Opmerkelijk is dat ze niet de helft willen schonen aan de kant waar de machine staat, maar juist de overzijde. Doel is vooral om vissen en amfibieën vluchtmogelijkheden te geven. “Zodra je de bak tegen de kant trekt, kunnen ze nergens meer heen. Daarom zeggen we: begin aan de overkant en stop bij het midden. Dan moet je feitelijk de bak ook nog drie seconden uit laten lekken om klein waterleven te laten wegspoelen.” Enthousiast zijn ze over een loonwerker die dat ook weer slim oppakte. “Hij pakt nu een bak, rijdt dan met de bak boven de sloot zes meter verder en zet het dan op de kant. Zo kost het geen tijd en ben je toch ecologisch bezig.” Een goed voorbeeld van de praktische manier waarop ze de nieuwe werkwijze aanpakten, was het maken van kaartjes waarop het hele slootschoningsplan per jaar is vastgelegd. “Nu kan de boer de loonwerker een kaartje geven en weet hij precies wat hij moet doen. Het moet simpel, anders werkt het niet.”
MET WIE SPRAKEN WE?
Janneke Sindram en Dirk Jan Bleijerveld zijn beiden coördinator bij een vereniging voor agrarisch natuurbeheer. Ze werken voor het collectief en zorgen voor de uitvoering van de ANLb-regelingen. Voor deze vereniging overleggen ze ook met bijvoorbeeld RVO, provincies en waterschappen over regelingen voor agrarisch natuur- en landschapsbeheer.

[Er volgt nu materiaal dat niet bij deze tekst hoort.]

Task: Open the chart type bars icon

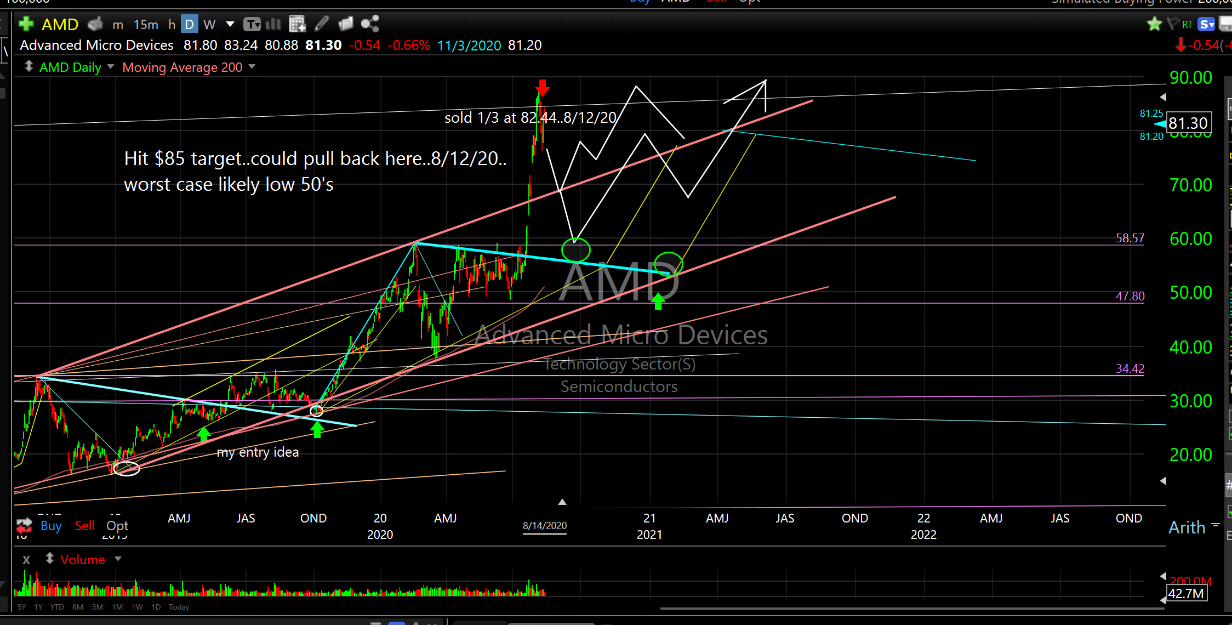Action: point(273,24)
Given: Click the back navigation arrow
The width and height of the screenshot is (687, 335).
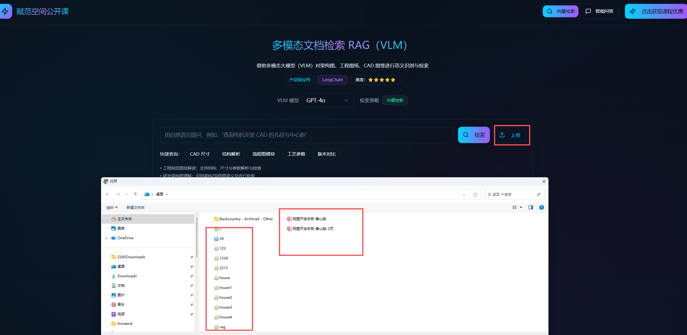Looking at the screenshot, I should click(x=107, y=194).

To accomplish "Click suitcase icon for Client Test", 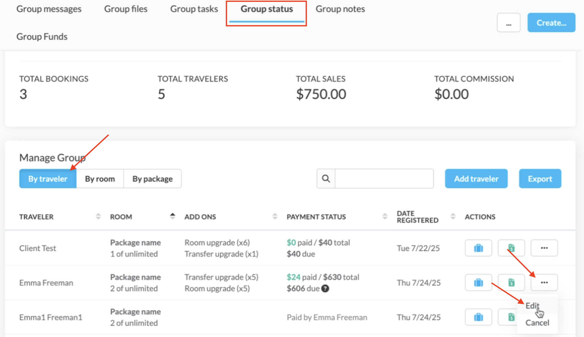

Naast het maar half schonen van de sloot moet het ook op een andere manier, vinden de agrarisch natuurbeheerders. “Nu maken we van de sloot een onderwaterwoestijn, want we verwijderen alles met wortel en al”, zegt Bleijerveld. “Dat moet anders. Met de Herder-bak moet je vooral net boven de baggerlijn knippen en feitelijk tot net voor de kant. Nog mooier is het als je een echt glooiende kant maakt, waarbij de kant in een rechte lijnt doorloopt in het water. Dat kan ook als je de wortels laat staan, want dan krijg je ook stevigheid in de slootbodem.” De andere aanpak kan volgens hen ook helpen om de Amerikaanse rivierkreeft een minder ideaal leefklimaat te geven. “Die profiteert van de zwarte kanten, want die zijn ideaal om een hol te kunnen graven. Dat lukt hem veel minder als er nog planten zijn of de kantlijn glooiend is.” Ze beseffen ook dat elk gebied een andere aanpak vraagt. “Natuurlijk is dit in het veengebied weer anders dan hier op de Utrechtse Heuvelrug, maar voor elk gebied hebben we nu wel een idee hoe het anders zou kunnen.”
Sindram en Bleijerveld zijn ervan overtuigd dat een dergelijke aanpak kan helpen om met simpele maatregelen de sloot nieuw leven in te blazen. Om de aanpak breder uit te kunnen rollen, hebben ze een soort gereedschapskist voor nieuw slootbeheer gemaakt, die ze ook aan andere collectieven en waterschappen ter beschikking willen stellen. “Dat zal ook bij waterschappen om een omslag vragen. Die moeten ook gaan inzien dat een ander slootbeheer noodzakelijk is. Tegelijk moeten ze echter ook beseffen dat het behapbaar moet zijn. Ze moeten dus niet doorslaan en voor elke tien meter een ander beheer opleggen. Nu kunnen we grote stappen maken, als we het maar anders aanpakken. Gelukkig heeft ons demoproject tot de eerste resultaten geleid, want we hebben al contact met een aantal waterschappen die ook demonstratieprojecten willen opzetten met boeren en loonwerkers.”
Een andere aanpak kan ook in breder verband de landbouw veel profijt opleveren, denken ze. “We krijgen nu eenmaal te maken met de Kaderrichtlijn water. Die gaat niet alleen over meststoffen, maar ook over ecologisch levende sloten. Daarbij snijdt het mes aan twee kanten, want een levende sloot neemt ook meer meststoffen op en is schoner. Daarom roepen we loonwerkers ook op om hier eens anders naar te kijken en kansen te benutten. Door het anders aan te pakken, help je namelijk ook de landbouw met levende en schone sloten. Daar heeft iedereen belang bij.”